In the Community of Christ, the Council of Twelve Apostles is one of the governing bodies in the church hierarchy. They hold the priesthood office of apostle and are responsible for the evangelistic witness of the church. Apostles are also high priests in the Melchisedec priesthood of the church.

==The Church of Jesus Christ (Bickertonite)==

The Church of Jesus Christ (Bickertonite) is the third largest denomination that resulted from the 1844 succession crisis.

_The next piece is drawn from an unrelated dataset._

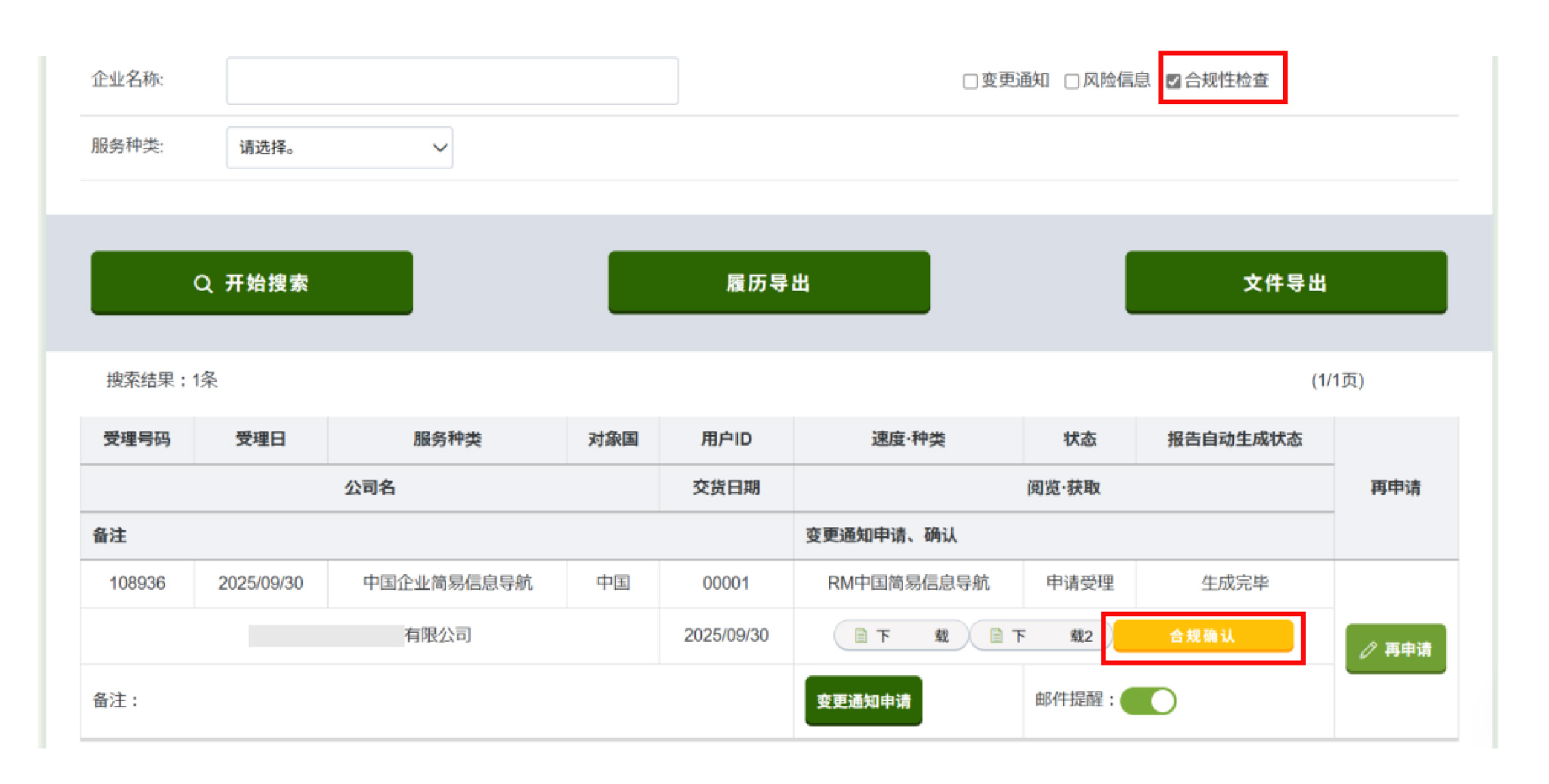Click document icon on first 下载 button

[860, 636]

At a conference in Green Oak, Pennsylvania, in July 1862, leaders of several branches in Pennsylvania, Ohio and Virginia came together and formally organized what they called "The Church of Jesus Christ". William Bickerton presided over the conference. Bickerton's two counselors in the newly organized First Presidency were George Barnes and Charles Brown who were ordained apostles. The members of the Quorum of the Twelve at that organization (ordered by seniority) were Arthur Bickerton, Thomas Bickerton, Alexander Bickerton, James Brown, Cummings Cherry, Benjamin Meadowcroft, Joseph Astin, Joseph Knox, William Cadman, James Nichols, John Neish and John Dixon. At the conference George Barnes reported receiving the "word of the Lord," which he related:

Hear the word of the Lord; Ye are my Sons and Daughters, and I have committed unto you the Keys of the Kingdom, therefore be ye faithful.

In this church, the "Quorum of Twelve Apostles" are the chief governing officers. Currently, the president of the church and his two counselors are not separated from the quorum, as the total number of apostles in the quorum is twelve, as specified in the scriptures. Apostles (and all ministers—commonly called "elders") in this church are volunteers and are not given any compensation for their ministry.

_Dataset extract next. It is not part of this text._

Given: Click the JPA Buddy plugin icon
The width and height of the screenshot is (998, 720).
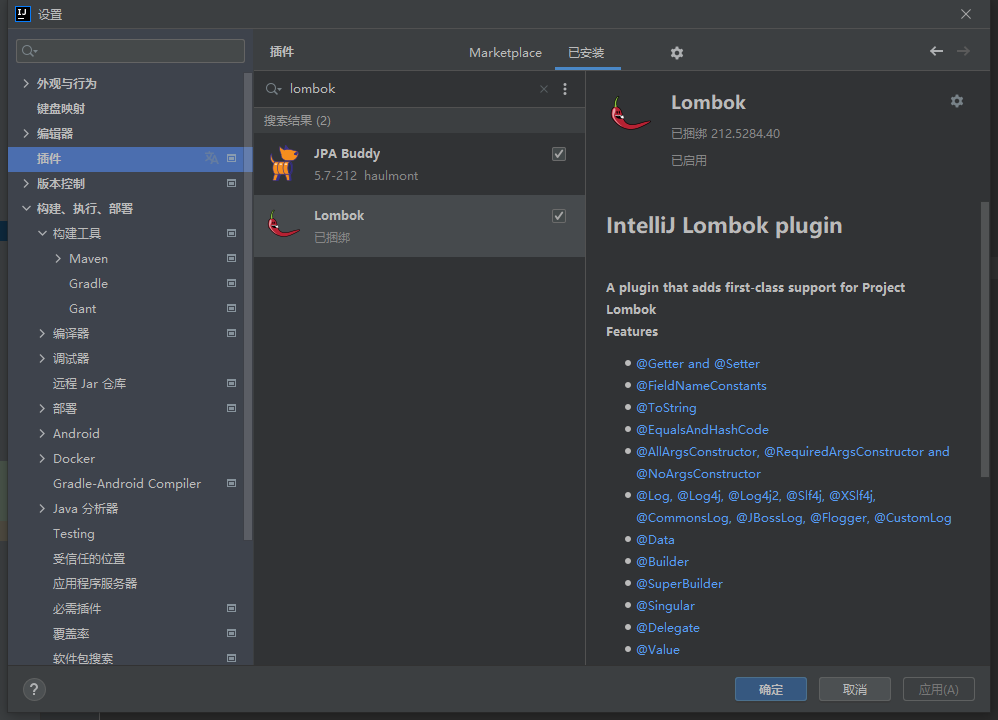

==Church of Christ (Temple Lot)==
In the Church of Christ (Temple Lot) the Council of Twelve serves as the head of the church. The church seeks to strictly follow the church organization of the Bible and the Book of Mormon, and teaches that church offices added by Joseph Smith after publication of the Book of Commandments, such as a President of the Church and a First Presidency, were not consistent with the Bible and Book of Mormon, and therefore were not revelations from God (Sheldon 1999).

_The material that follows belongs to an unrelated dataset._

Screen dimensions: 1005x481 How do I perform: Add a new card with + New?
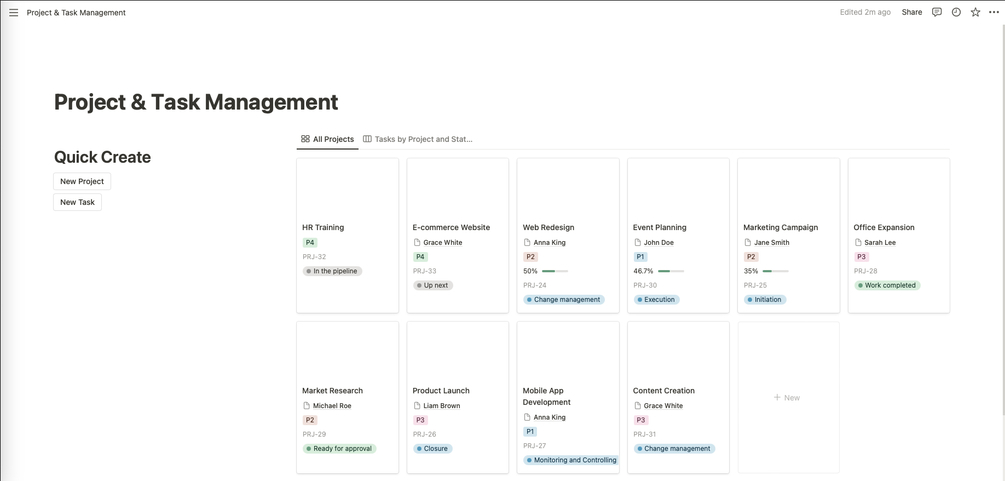click(x=788, y=398)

==Remnant Church of Jesus Christ of Latter Day Saints==
The Remnant Church of Jesus Christ of Latter Day Saints has an Apostolic Quorum that is, as yet, incomplete by design. As the Remnant Church seeks to be a "renewal" of the Latter Day Saint movement resulting from the 1850s Reorganization, it is attempting to follow similar patterns of that prior reorganization. The First Presidency of the Remnant Church is not drawn from the apostles. Instead, the president of the church is chosen by Jewish Laws of Inheritance. The current members of the Quorum are: Don Burnett (President of the Quorum), Robert Murie Jr., Terry W. Patience, Roger Tracy, and Mark Deitrick.